Thursday 25 May 2017

Take a breather

Source: my back garden 
A recent study published in the International Journal of Sports Physical Therapy* found a significant relationship between breathing and functional movement.   Participants with normal breathing performed better on the functional movement tests than those with dysfunctional breathing.    The functional movement tests were based on exercises like squats and lunges that involve both mobility and stability.  Normal breathing was defined as diaphragmatic breathing and dysfunctional breathing was breathing that uses just the upper chest, over-using neck and shoulder muscles with less use of the diaphragm.  

Really, the majority of us are somewhere between normal and dysfunctional.    Most of us can improve our breathing and feel many potential benefits from doing so.    These benefits can be better sports performance, improved mobility in the spine and rib-cage, improved core strength (as the diaphragm is a key part of our core (see Getting down to the Core blog)), less pain in neck and shoulder muscles and also decreased stress levels.

I would call this normal breathing optimal breathing as we can work towards it and for many of us it isn't yet normal!

Optimal breathing uses the diaphragm for 75% of effort and the intercostals between the ribs account for the remaining 25%.  This means that neck and shoulder muscles are barely used to breathe with.

Source: Wikimedia Commons
The diaphragm connects to the base of the breastbone, to the lower ribs and to the lumbar vertebrae.   It separates the thorax from the abdomen.   

The diagram above shows, as we inhale, the diaphragm contracts and it's outer edges pull the ribs outward and upward.   The intercostal muscles help by pulling the ribs further apart.  The thoracic cavity expands and air is drawn into the lungs.  

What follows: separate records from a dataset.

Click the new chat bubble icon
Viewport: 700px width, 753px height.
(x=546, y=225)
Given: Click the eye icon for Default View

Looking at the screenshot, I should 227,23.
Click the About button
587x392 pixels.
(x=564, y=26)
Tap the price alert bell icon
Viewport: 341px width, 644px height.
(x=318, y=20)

At the same time, the abdominal cavity is compressed and the abdominal and pelvic organs move down meaning the abdominal wall has to expand outwards and forwards to accommodate this.  The transverse abdominus relaxes and the pelvic floor descends as it receives the increased load of abdominal and pelvic organs.

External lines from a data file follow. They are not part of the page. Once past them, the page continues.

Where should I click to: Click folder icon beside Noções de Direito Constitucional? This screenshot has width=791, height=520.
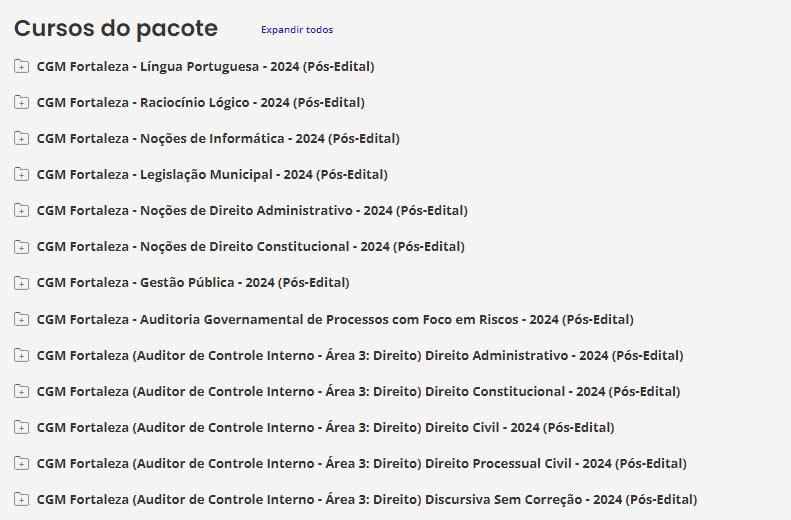click(x=21, y=247)
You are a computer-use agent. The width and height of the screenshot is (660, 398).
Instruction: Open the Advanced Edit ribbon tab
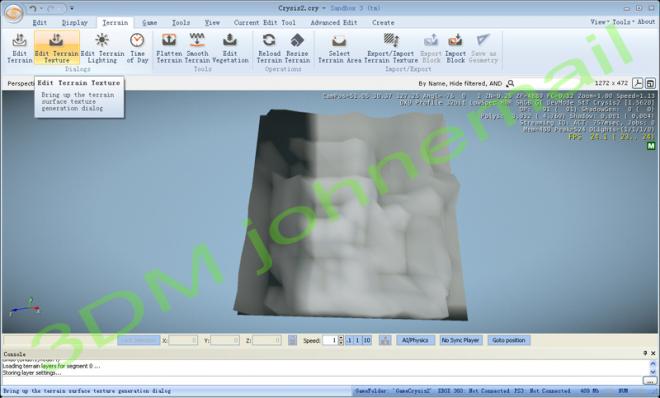pyautogui.click(x=334, y=23)
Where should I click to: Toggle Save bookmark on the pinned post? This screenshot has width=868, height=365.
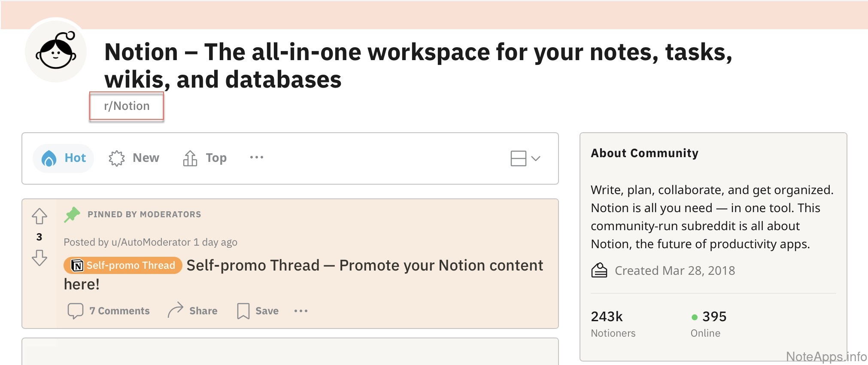243,310
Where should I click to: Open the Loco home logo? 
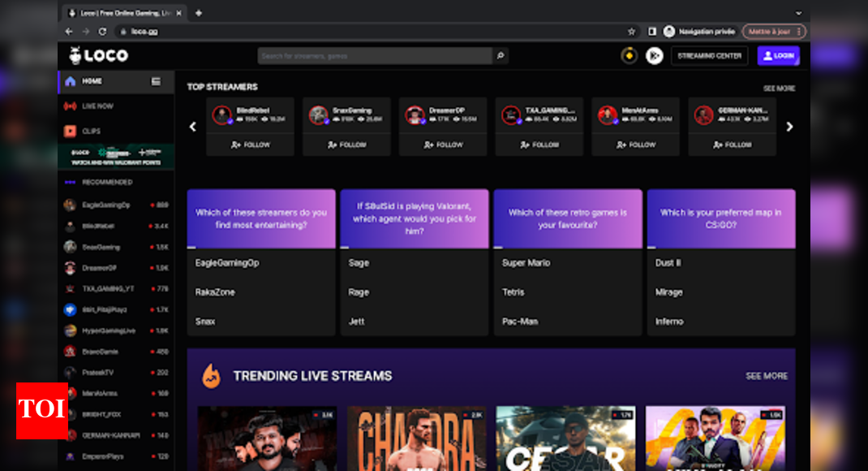[x=97, y=55]
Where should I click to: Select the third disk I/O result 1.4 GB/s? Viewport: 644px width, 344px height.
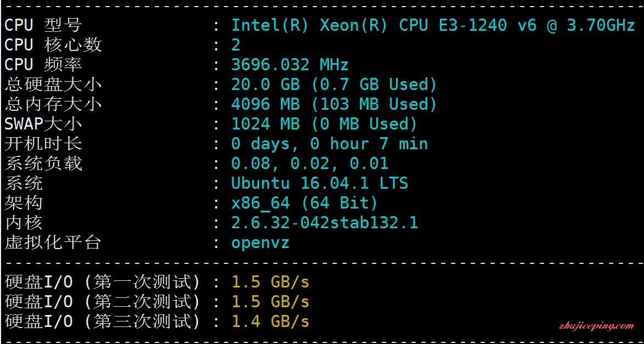(x=270, y=322)
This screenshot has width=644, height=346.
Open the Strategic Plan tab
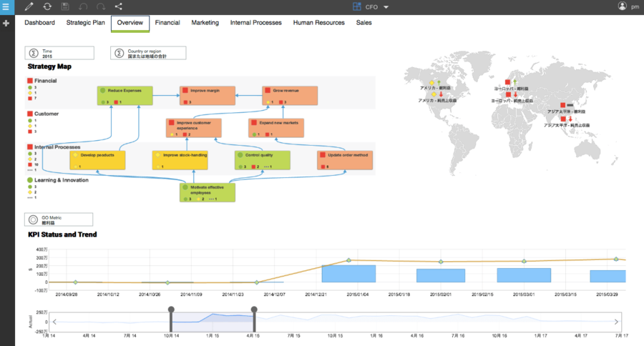pos(85,23)
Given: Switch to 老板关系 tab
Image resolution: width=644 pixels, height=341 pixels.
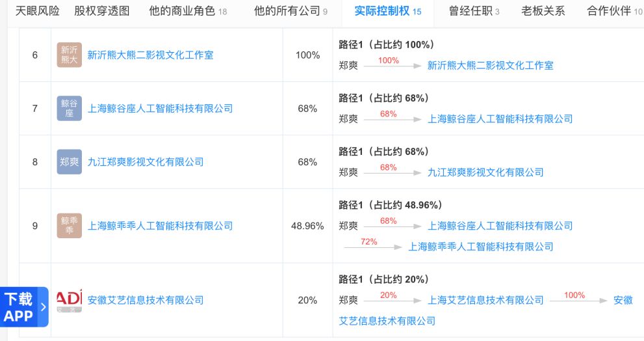Looking at the screenshot, I should click(543, 11).
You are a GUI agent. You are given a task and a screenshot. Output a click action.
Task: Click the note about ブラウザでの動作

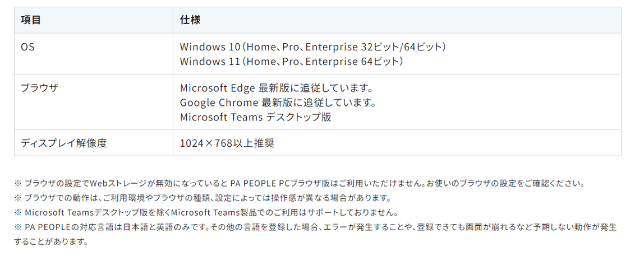(202, 198)
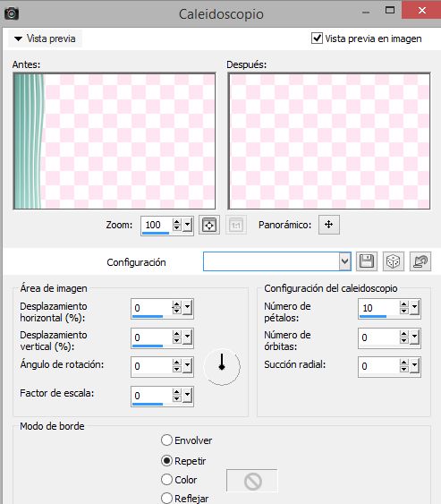
Task: Click the camera icon in title bar
Action: [12, 13]
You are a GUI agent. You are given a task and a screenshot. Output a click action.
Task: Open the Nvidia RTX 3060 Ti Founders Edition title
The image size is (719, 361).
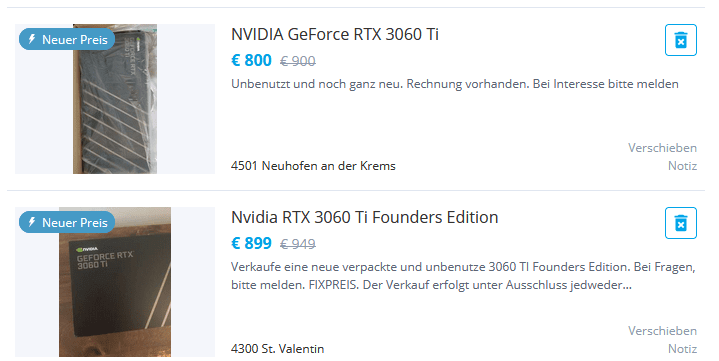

In the optimal exhale the diaphragm elastically recoils back up higher into the rib cage, abs and pelvic floor contract and the intercostals relax.   This sends air back out of the lungs.

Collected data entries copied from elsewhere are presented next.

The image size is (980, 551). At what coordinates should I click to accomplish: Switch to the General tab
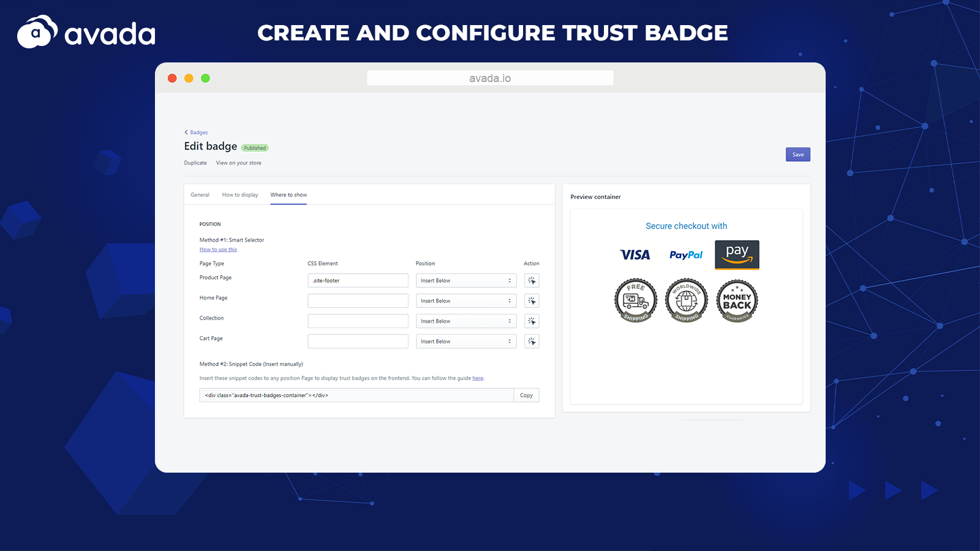pos(200,195)
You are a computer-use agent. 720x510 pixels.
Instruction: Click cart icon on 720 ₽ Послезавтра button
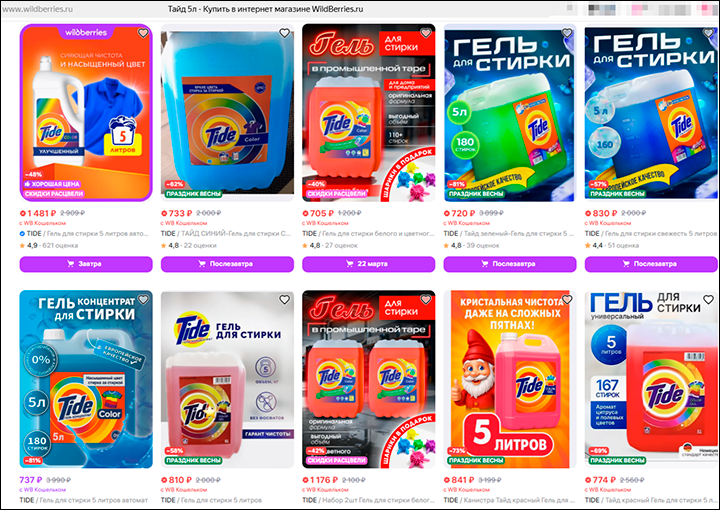(484, 264)
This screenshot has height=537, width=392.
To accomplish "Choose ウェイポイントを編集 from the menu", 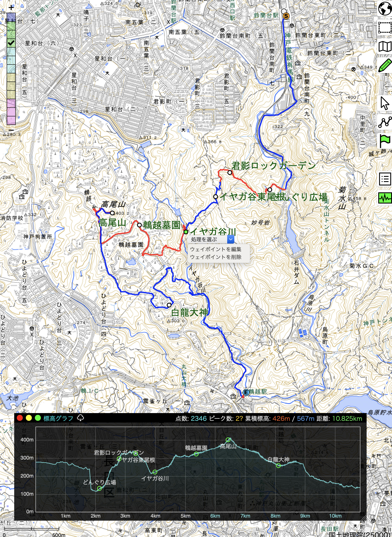I will (215, 249).
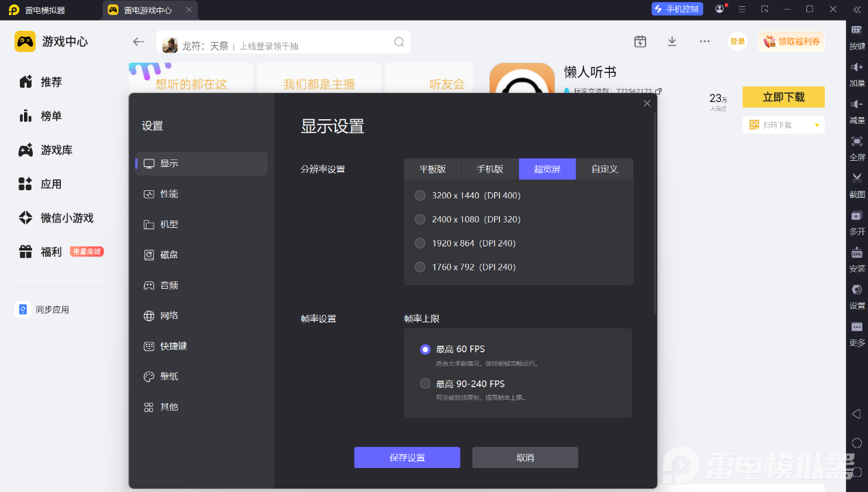Select 3200 x 1440 (DPI 400) resolution
868x492 pixels.
tap(468, 196)
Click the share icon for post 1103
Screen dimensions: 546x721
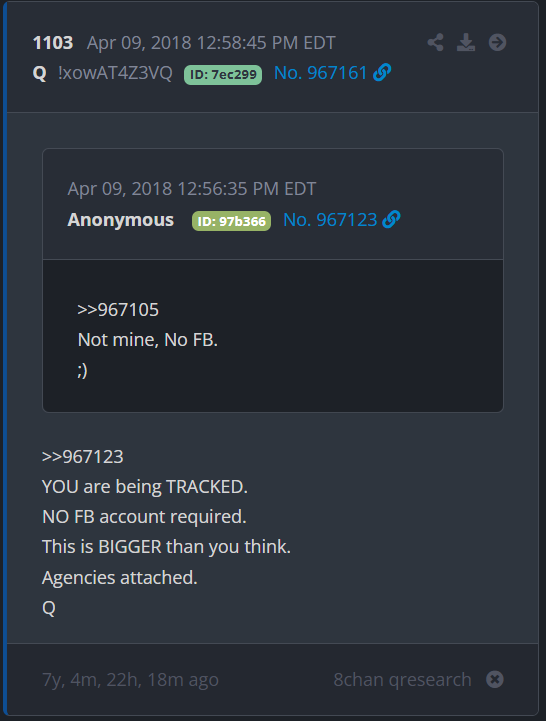point(435,42)
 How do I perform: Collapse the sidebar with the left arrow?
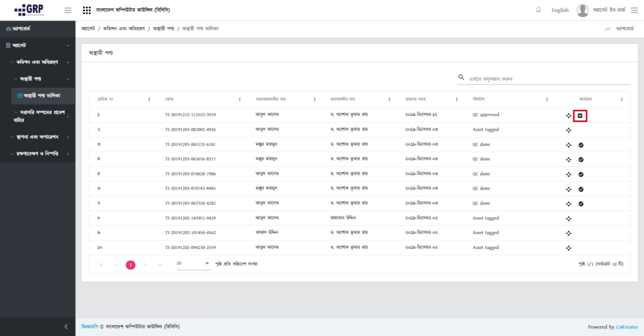tap(67, 327)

It sounds simple, so why don't we all breathe optimally?  Well chances are that we did when we were young.  And then something changed and our breathing changed too.   This might have been a physical change to our body - such as our spine and rib-cage stiffened with a lifestyle of sitting and inactivity or we may have had a baby which can both change our spinal alignment and the position of the diaphragm.   Or it might be that stress and anxiety have changed the optimal breathing to something more rapid and shallow.

The most common breathing dysfunction is chest breathing (referred to as 'thoracic' breathing in the paper).   This type of breathing is short exhalation followed by shallow inhalation.  Muscles in the neck and shoulders overwork to sustain this.  The position of the ribs may well be altered so the front, lower ribs flare upwards.  There is likely to be a lack of mobility in the lower ribs and potentially muscle pain in the neck and shoulders.

So, where to start on retraining your breath?  In many cases it's about re-acclimatising the brain to higher CO2 levels by gradually using longer exhales.   And breathing into the back and the sides of the rib-cage, activating the diaphragm more to encourage fuller inhalation.

The paper concludes that "future research is needed to validate breathing re‐education programs and the role they have in treating pain disorders, preventing injury, and improving movement patterns."   Joseph Pilates understood this many years ago - so perhaps your first call when looking to improve your breathing technique should be your Pilates teacher...

Many thanks to Heather King-Smith for her fantastic Breathing and Alignment training.
*  Bradley H & Esformes J Breathing Pattern Disorders and functional movement.  Int J Sports Phys Ther.  2014 Feb; 9(1): 28–39.